The Paupers at the Town Table.
If any man hangs around a public house, dependent upon the charity of visitors for a drink, even if it be absolutely necessary to his health, he is commonly honored with the epithet of a “bummer;” but when a highly distinguished politician or other man, too indolent to do his own work and subsisting from the public till, hangs around the City Hall, awaiting the chances at the public table, we fail to recognize the similarity of his condition with the dry and athirst of the common tap-room. Now we are blind enough not to see the distinction between these two classes of worthies, and we are stupid enough to enumerate both as under the same category. It matters little to us whether the guzzler at the Metropolitan feeds at the public expense, or Brown at the Pewter Mug drinks from the involuntary contributions of Jones or any other private individual. In both instances the principle is the same, and a man who dines at the public expense, even if it be in the name of Cyrus W. Field, is as much of a sucker as the lounger who insists upon participating with you in a smile. They are both paupers, and should be deservedly esteemed as such by an intelligent community. There is nothing like calling things by their proper names, although they may be distasteful to our so-called Reformers.

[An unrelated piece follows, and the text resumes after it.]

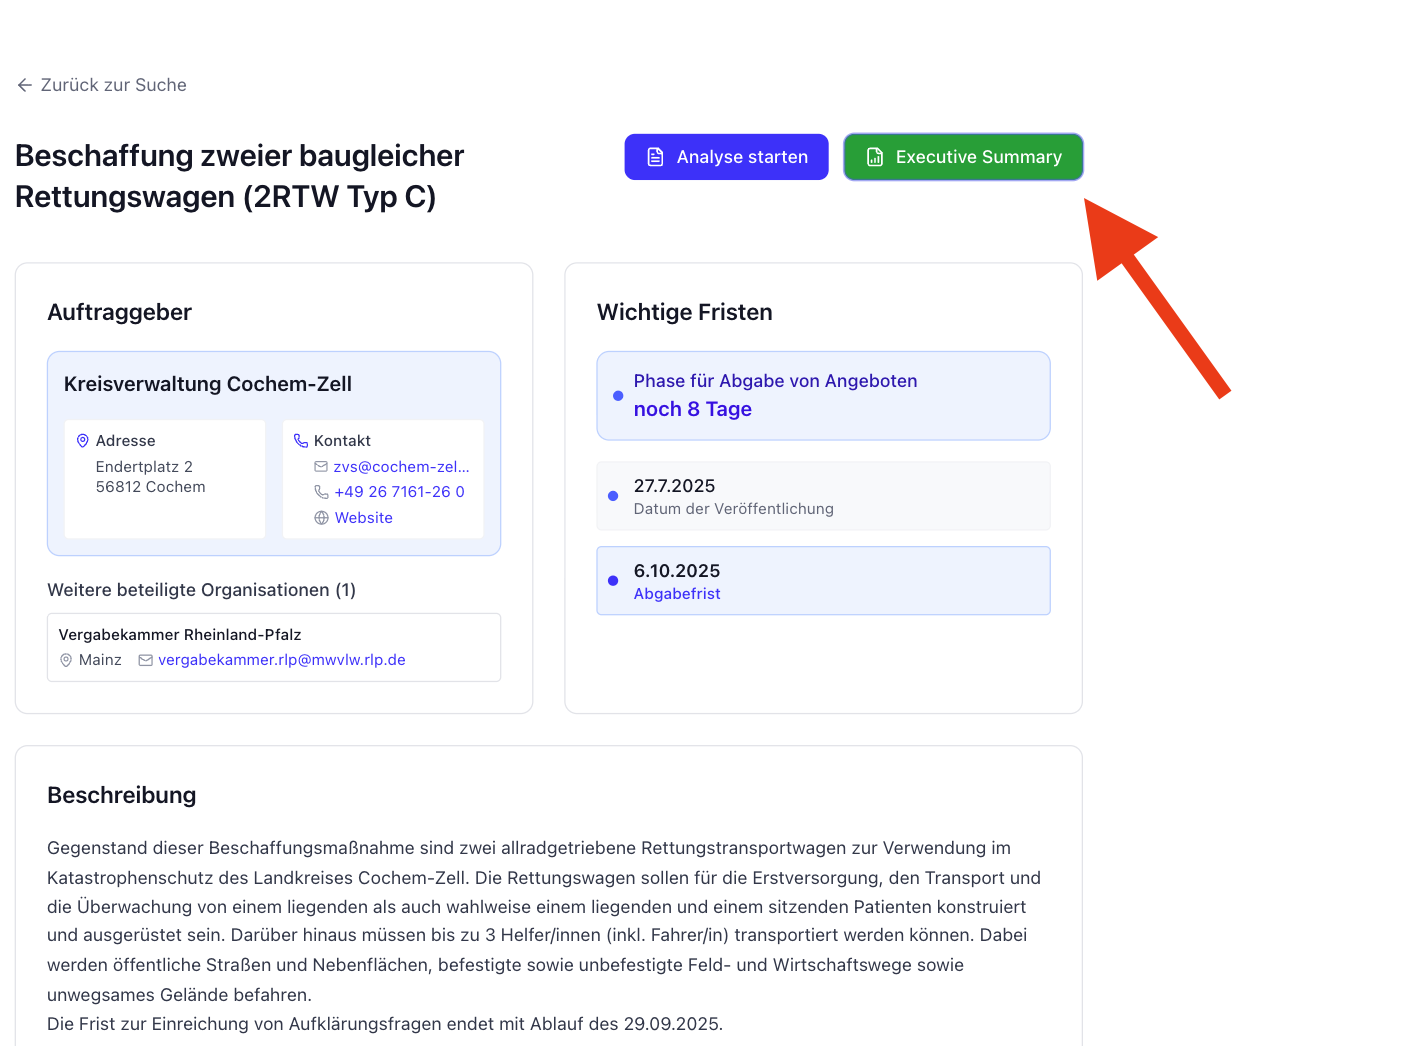Go back via Zurück zur Suche

click(113, 85)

It is exceedingly strange that any body of men, pretending to advocate retrenchment in our finances, will so barefacedly and undisguisedly seize upon a large sum of money belonging, as they honorably admit, to a most over-taxed municipality, and squander it for the least profitable of animal passions. Three thousand dollars could be better expended in a monument or other testimonial of our Cable joy, than to be guzzled down by a bevy of hungry hounds, who would have claimed boon-companionship with Judas Iscariot to get an invitation to the Last Supper. If it be necessary to express our joy, why not do it in a rational manner, like men gifted with reason, and not guzzle and swill like beasts of the field? Still the invincible selfishness of our Aldermen demanded an Aldermanic banquet, whence a majority of our officials will in all probability be carried home on a shutter, if they do not succeed in procuring accommodations at the public expense in the Fifteenth Ward Station. Where better to end the bacchanalian revel? We had believed that, when the iniquity of the tea-room was suppressed, and the bevy of loafers who were wont to breakfast, dine and sup from the free lunch of our Municipal tea-room, the whole fabrick of guzzling would be cast down, so that every intelligent and reputable man would conceive it a species of larceny to dine at the expense of the poverty-stricken tax-payers. But that which is bred in the bone cannot come out from the skin, and this habit of dining is too deeply seated to be eradicated from these veterans at the public table. It would be a curious study for a statician to compute the amount of groceries, wet and dry, consumed by some of these well fed officials, and, when published, would afford a very instructive lesson in municipal economy. We will venture to say that Simeon Draper alone, in the course of his public services, has deemed it a part of his duty to consume edibles and drinkables to the extent at least of three thousand dollars. Here, then, is a question for disputation at the Institute that, if the official keep of one man costs such a sum, how much would it cost to support an army.
☞ God made man, and he rested; then he made woman and rested; then he invented the Beecher family and rested again, and then he created the Field family; and there, let us hope, we come to a full stop.